There was rather a long gap between the first designs and the actual painting, as I was sent home to England for a few months. Bishop Phelps had an idea of getting Italian workmen from Italy to put up mosaics in the Apse – a glorious idea – but rather impracticable. When I returned from England, nothing more had been heard of the mosaics or the workmen and Mother Florence told me to get up on the platform and make a beginning before the Bishop, who was away, returned.
I tried to follow very carefully the teaching I had been given about the actual execution of the painting, feeling that it was the only safe way, and the small design, which had been approved, was enlarged to scale on large sheets of cartoon paper. These, or their tracings, were pricked and pounced on to the wall. Then, a careful outline was painted over the dotted lines with a thin brush. I had to get the help of a Sister to manage the unwieldy sheets! My instructor had said “Once you have a trustworthy outline, keep to it, and paint inside. Do not try to change it high up on the wall.” So comparatively quickly the main outlines of the central figures were up. As far as I can remember, Our Lady was about 8 feet and the height of the curved surface in the centre about 13 feet. By keeping her exactly in the centre the difficulty of the curve was more or less overcome.

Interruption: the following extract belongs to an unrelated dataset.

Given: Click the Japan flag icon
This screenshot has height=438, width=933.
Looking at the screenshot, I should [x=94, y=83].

Then came an unforgettable day when I decided to put in the main colours, to give myself a better idea of proportion. The colours were powder colours, which I had bought in England, mixed rather wet with spirit-fresco medium on a huge palette, with a special broad, strong palette knife. They were used semi-fluid, more like water-colours and were delightful to work with and very bright and clear. I tried to follow instructions there too, and each little “dollop” of paint was scraped off the palette after work, wrapped up separately in a piece of tracing paper, and kept under water until next morning. So on St. Luke’s Day (the Patron Saint of Artists) in the year 1924, I think, I put in the main blues and pinks on Our Lady’s robes and a suggestion of pale gold back-ground. The painting had really begun.
Perhaps it would be of interest to describe the medium, for which Mr. Frampton gave me his own recipe. It was an uncanny mixture of bees-wax and oil of spike (lavender), gum Arabic and turpentine, and all the different constituents had to be heated to a certain degree and kept so in flasks and bottles in a basin of very hot water, until they could be mixed together. I know it took me about two hours to make! I remember Father Raynes saying that the Africans would really take me for a witch now! The oil of spike delighted me as it reminded me of the spikenard of St. Mary Magdalene.

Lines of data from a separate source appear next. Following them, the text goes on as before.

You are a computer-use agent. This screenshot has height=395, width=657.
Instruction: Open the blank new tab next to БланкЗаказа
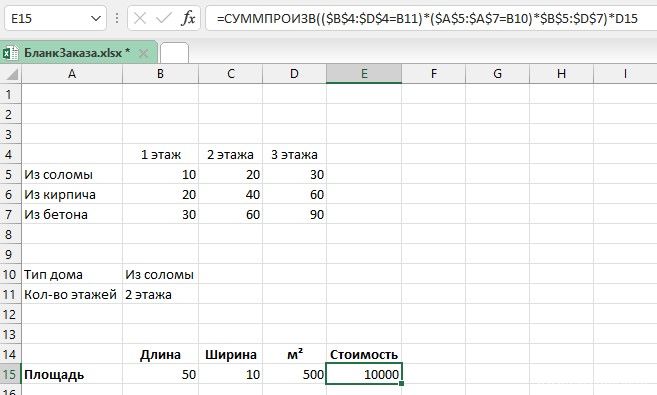(174, 53)
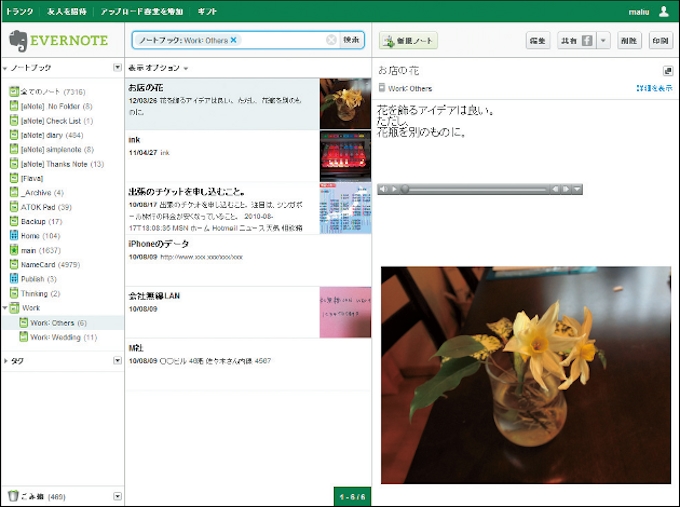Collapse the Work notebook stack
The width and height of the screenshot is (680, 507).
click(5, 308)
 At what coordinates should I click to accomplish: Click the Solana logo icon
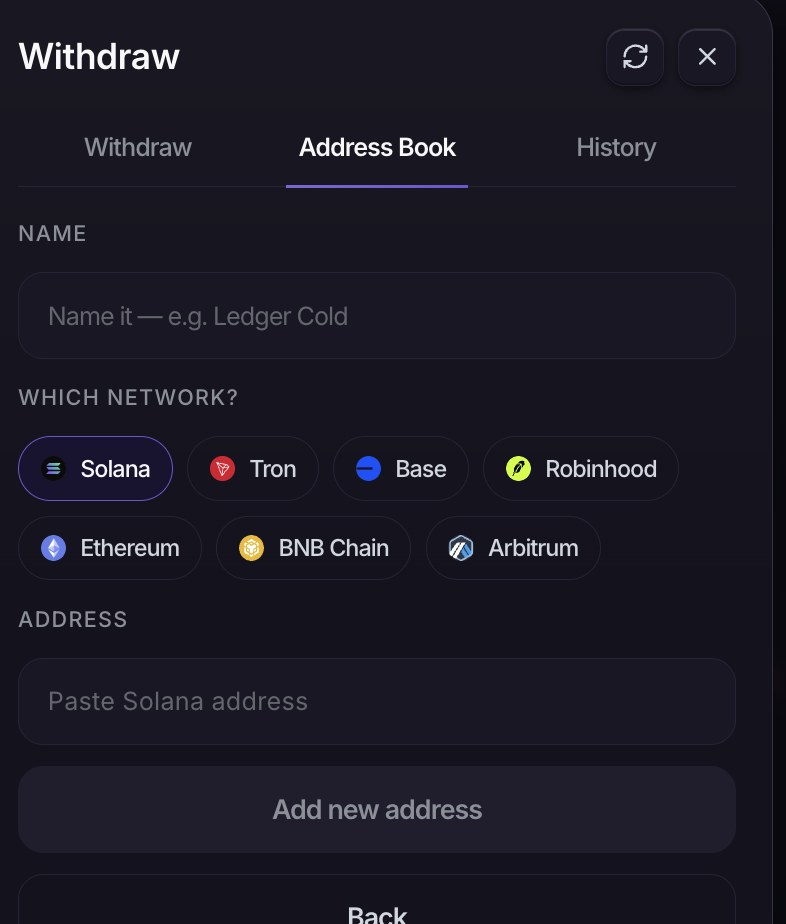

The next rather important event was the Bishop’s return. I heard voices below the platform and made myself as small as possible. Afterwards Mother Florence told me that the Bishop was quite content that we should go forward with the work; he had heard no more of the Italian workmen. She added kindly, ‘I think the Community would be glad that one of themselves should do the painting”. After that I felt more especially that I had the Community prayers behind me.
Now we were able to go forward in real earnest and the next question that arose was as to the other figures to be included in the design and that involves a very important part in the meaning and scope of the whole picture.